- Record excerpts:
==========

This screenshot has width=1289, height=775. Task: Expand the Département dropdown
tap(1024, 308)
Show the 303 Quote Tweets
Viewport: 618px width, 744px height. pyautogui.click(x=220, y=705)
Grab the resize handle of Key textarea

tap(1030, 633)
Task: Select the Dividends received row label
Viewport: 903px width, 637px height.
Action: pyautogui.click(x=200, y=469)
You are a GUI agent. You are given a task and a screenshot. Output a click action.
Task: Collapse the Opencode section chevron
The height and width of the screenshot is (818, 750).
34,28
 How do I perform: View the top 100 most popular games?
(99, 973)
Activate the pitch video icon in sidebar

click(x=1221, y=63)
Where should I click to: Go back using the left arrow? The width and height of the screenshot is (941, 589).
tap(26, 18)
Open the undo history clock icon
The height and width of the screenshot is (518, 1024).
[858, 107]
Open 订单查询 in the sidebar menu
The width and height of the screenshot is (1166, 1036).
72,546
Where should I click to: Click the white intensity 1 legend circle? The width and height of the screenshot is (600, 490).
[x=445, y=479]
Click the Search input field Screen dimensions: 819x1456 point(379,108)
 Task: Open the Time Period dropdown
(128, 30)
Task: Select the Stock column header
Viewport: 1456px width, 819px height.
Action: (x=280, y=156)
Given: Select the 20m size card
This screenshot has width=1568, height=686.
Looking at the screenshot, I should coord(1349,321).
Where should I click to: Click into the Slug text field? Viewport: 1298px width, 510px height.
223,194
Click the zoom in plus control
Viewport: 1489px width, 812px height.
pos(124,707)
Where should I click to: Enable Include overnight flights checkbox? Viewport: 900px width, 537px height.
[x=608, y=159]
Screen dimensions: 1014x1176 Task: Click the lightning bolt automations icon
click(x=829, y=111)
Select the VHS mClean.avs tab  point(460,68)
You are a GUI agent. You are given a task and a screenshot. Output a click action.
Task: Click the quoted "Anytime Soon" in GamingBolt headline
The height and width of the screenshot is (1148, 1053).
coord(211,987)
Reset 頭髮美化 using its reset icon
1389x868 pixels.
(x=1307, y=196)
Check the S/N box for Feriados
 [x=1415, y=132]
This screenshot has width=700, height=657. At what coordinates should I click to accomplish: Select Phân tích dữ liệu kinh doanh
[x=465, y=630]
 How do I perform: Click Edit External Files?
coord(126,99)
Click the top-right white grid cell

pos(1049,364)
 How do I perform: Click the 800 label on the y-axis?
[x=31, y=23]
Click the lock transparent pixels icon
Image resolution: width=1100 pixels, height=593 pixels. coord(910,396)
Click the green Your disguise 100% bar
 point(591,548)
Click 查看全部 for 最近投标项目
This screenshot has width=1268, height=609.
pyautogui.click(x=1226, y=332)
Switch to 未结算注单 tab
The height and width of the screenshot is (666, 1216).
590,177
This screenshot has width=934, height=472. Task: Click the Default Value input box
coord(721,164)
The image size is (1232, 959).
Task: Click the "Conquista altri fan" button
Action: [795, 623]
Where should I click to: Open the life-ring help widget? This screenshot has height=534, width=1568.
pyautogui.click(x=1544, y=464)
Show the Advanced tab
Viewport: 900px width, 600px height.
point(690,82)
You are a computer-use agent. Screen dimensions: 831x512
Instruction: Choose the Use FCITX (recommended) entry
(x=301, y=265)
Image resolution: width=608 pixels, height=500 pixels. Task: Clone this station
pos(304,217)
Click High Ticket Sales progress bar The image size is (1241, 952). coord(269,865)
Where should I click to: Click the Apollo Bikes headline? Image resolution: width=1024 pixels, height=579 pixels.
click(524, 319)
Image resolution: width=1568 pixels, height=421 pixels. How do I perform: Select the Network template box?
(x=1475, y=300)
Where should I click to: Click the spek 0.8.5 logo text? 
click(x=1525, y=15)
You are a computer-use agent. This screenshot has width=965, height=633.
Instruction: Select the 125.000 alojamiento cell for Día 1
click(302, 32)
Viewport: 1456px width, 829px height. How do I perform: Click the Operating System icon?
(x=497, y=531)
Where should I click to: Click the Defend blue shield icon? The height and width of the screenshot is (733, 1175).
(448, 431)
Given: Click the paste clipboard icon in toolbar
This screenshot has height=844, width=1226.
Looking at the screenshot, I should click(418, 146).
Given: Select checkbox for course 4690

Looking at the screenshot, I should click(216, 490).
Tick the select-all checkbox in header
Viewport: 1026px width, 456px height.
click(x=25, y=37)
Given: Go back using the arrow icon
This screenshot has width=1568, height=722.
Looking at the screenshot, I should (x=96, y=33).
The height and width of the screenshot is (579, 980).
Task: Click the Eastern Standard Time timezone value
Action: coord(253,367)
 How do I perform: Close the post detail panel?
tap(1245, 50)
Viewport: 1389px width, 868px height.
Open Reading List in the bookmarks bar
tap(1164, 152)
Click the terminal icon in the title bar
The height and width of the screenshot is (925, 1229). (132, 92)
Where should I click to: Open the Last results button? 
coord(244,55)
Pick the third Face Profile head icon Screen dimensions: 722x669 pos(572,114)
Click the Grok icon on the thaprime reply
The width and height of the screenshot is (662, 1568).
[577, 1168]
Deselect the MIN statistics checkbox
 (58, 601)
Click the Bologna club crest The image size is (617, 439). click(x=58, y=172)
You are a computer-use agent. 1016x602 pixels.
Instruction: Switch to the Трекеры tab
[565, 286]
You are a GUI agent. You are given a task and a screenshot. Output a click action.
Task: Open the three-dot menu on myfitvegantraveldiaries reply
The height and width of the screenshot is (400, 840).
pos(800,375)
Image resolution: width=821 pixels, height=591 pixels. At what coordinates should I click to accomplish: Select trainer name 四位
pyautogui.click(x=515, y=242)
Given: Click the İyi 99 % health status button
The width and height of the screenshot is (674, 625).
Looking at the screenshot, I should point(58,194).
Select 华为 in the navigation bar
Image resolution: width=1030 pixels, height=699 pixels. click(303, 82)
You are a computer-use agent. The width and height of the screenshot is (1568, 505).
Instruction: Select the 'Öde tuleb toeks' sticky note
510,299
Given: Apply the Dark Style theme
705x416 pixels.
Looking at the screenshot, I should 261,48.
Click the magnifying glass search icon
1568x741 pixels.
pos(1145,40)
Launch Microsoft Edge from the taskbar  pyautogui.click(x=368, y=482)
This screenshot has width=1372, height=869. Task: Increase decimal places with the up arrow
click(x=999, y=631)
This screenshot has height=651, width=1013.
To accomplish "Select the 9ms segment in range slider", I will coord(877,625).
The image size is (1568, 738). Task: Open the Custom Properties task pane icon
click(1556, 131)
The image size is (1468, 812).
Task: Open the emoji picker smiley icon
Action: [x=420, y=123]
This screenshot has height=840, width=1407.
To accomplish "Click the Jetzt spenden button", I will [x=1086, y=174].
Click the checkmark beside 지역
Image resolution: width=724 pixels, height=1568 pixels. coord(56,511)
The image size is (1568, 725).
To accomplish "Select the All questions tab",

==========

- What this task involves: Wherever the word "will" appears in the listing, copy the line that holds it.

- Answer to this task:
To accomplish "Select the 9ms segment in range slider", I will coord(877,625).
To accomplish "Click the Jetzt spenden button", I will [x=1086, y=174].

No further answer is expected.